▶ [TEXTE DE L'EXERCICE]:

----------

Dans un interview à l’Agence France Presse (AFP), Lionel Carli, le président du Conseil national de l’Ordre des architectes (Cnoa), a appelé les élus locaux à se servir avec prudence de leurs futurs outils pour accélérer la construction de logements neufs, les invitant à « faire une pause », avant de se lancer.

Le Cnoa peut sembler à contre-courant, alors que la pénurie de logements et l’urgence à relancer le secteur de la construction occupent l’agenda. Lionel Carli assume. Dans un entretien à l’AFP, il estime que les élus locaux doivent faire “un diagnostic urbain, architectural et paysager”. La loi habilitant le gouvernement à recourir à des ordonnances pour relancer la construction de logements neufs, adoptée au Parlement le 19 juin, prévoit notamment d’autoriser des dérogations aux règles d’urbanisme pour surélever certains immeubles, construire moins de places de parkings ou encore faciliter la transformation de bureaux vides en logements. Ces mesures vont “globalement dans le bon sens” admet Lionel Carli, pour qui ce “déverrouillage” des règles permettra d’”ouvrir le champ des possibles” en matière d’urbanisme.

----------

▶ [Données enregistrées]:
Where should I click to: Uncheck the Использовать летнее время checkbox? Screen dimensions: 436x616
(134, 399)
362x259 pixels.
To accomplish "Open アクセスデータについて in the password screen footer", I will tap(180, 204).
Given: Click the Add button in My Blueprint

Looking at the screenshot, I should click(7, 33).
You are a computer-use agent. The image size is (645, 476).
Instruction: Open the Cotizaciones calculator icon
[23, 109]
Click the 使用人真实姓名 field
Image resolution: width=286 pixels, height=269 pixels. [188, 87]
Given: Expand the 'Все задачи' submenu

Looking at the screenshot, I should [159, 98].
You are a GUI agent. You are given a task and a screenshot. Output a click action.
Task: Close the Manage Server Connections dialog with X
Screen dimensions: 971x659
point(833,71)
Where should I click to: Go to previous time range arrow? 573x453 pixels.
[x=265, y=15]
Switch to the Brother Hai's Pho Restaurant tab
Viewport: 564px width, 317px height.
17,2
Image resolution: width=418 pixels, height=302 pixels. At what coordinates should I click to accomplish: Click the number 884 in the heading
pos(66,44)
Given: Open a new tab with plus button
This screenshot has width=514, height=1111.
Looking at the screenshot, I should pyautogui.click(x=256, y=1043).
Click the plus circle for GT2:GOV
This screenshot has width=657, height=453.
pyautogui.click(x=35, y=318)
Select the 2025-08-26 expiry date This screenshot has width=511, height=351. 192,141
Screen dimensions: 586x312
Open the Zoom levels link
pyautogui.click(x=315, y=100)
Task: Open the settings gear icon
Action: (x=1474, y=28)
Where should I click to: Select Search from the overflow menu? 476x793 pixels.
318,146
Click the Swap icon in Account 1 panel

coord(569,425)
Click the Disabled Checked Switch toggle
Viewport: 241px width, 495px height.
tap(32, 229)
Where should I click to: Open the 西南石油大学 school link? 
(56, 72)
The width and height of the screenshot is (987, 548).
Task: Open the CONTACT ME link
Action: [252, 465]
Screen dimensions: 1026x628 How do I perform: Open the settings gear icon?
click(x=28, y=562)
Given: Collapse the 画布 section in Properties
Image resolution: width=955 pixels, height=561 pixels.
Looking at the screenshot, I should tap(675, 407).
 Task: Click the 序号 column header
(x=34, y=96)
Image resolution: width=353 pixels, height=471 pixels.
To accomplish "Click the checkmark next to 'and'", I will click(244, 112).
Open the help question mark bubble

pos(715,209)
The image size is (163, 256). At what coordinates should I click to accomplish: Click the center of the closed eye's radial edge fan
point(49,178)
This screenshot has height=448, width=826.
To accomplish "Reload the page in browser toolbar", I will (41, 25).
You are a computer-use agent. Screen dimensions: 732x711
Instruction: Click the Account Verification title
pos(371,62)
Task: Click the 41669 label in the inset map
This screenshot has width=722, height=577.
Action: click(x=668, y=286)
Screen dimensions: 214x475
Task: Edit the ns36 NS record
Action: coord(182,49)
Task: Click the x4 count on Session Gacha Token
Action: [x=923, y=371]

----------

Prolongez l'article sur la position du Cnoa face à la loi de relance de la construction de logements neufs, en reprenant juste après sa dernière phrase.

▶ [RÉPONSE]:
Dents creuses

Il salue aussi la volonté de privilégier la densification des zones déjà construites plutôt que l’étalement urbain, que l’on retrouve dans le projet de loi pour l’accès au logement et un urbanisme rénové (Alur), présenté en Conseil des ministres mercredi. Mais “attention à ne pas répéter les erreurs du passé”, avertit l’architecte, qui défend les intérêts de ses quelque 30.000 confrères français. “La ville ce n’est pas de la quantité. On parle d’urgence, de mètres carrés… J’aimerais qu’on parle un peu plus de qualité. Il faut constuire plus, mais aussi mieux, au bon endroit”. Il qualifie de “bonne piste” la possibilité de déroger aux limites de densité inscrites dans les plans locaux d’urbanisme (PLU), pour surrélever des immeubles existants ou construire sur les “dents creuses”, ces espaces non construits entourés de parcelles bâties.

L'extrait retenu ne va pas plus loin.